Together these three buildings form a remarkable monumental complex in the heart of Seville. The cathedral and the Alcázar – dating from the Reconquest of 1248 to the 16th century and imbued with Moorish influences – are an exceptional testimony to the civilization of the Almohads as well as that of Christian Andalusia. The Giralda minaret is the masterpiece of Almohad architecture. It stands next to the cathedral with its five naves; the largest Gothic building in Europe, it houses the tomb of Christopher Columbus. The ancient Lonja, which became the Archivo de Indias, contains valuable documents from the archives of the colonies in the Americas.

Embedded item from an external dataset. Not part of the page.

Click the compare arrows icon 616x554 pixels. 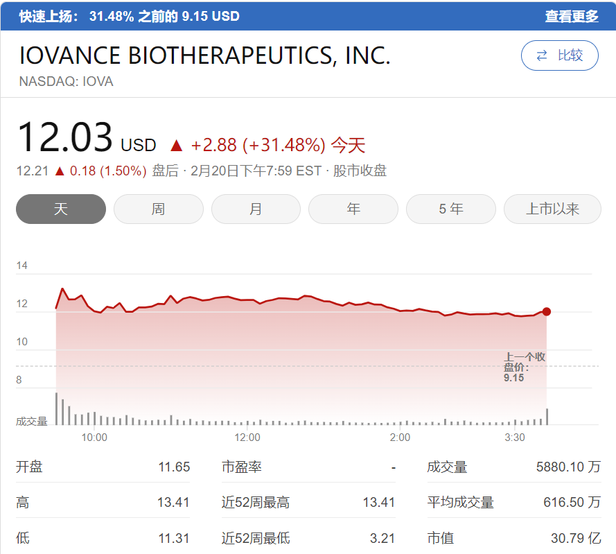542,55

Together the Cathedral, Alcázar and Archivo de Indias as a series, form a remarkable monumental complex in the heart of Seville. They perfectly epitomize the Spanish "Golden Age", incorporating vestiges of Islamic culture, centuries of ecclesiastical power, royal sovereignty and the trading power that Spain acquired through its colonies in the New World.Founded in 1403 on the site of a former mosque, the Cathedral, built in Gothic and Renaissance style, covers seven centuries of history. With its five naves it is the largest Gothic building in Europe. Its bell tower, the Giralda, was the former minaret of the mosque, a masterpiece of Almohad architecture and now is important example of the cultural syncretism thanks to the top section of the tower, designed in the Renaissance period by Hernán Ruiz. Its "chapter house" is the first known example of the use of the elliptical floor plan in the western world. Ever since its creation, the Cathedral has continued to be used for religious purposes.

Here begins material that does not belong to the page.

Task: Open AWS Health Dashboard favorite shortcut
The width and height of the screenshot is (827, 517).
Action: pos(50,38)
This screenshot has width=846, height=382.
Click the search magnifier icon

The original nucleus of the Alcázar was constructed in the 10th century as the palace of the Moslem governor, and is used even today as the Spanish royal family's residence in this city, thereby retaining the same purpose for which it was originally intended: as a residence of monarchs and heads of state. Built and rebuilt from the early Middle Ages right up to our times, it consists of a group of palatial buildings and extensive gardens. The Alcázar embraces a rare compendium of cultures where areas of the original Almohad palace - such as the "Patio del Yeso" or the "Jardines del Crucero" - coexist with the Palacio de Pedro I representing Spanish Mudejar art, together with other constructions displaying every cultural style from the Renaissance to the Neoclassical.
The Archivo de Indias building was constructed in 1585 to house the Casa Lonja or Consulado de Mercaderes de Sevilla (Consulate of the merchants of Seville). It became the Archivo General de Indias in 1785, and since then it has become home to the greatest collection of documentation concerning the discovery of and relations with the New World. The Archivo de Indias, designed by the architect responsible for completing El Escorial, Juan de Herrera, is one of the clearest examples of Spanish Renaissance architecture. An enormous influence on Baroque Andalusian architecture and on Spanish neoclassicism, it symbolizes the link between the Old and the New World.
Seville owes its importance during the 16th and 17th centuries to its designation as the capital of the Carrera de Indias (the Indies route: the Spanish trading monopoly with Latin America). It was the "Gateway to the Indies" and the only trading port with the Indies from 1503 until 1718.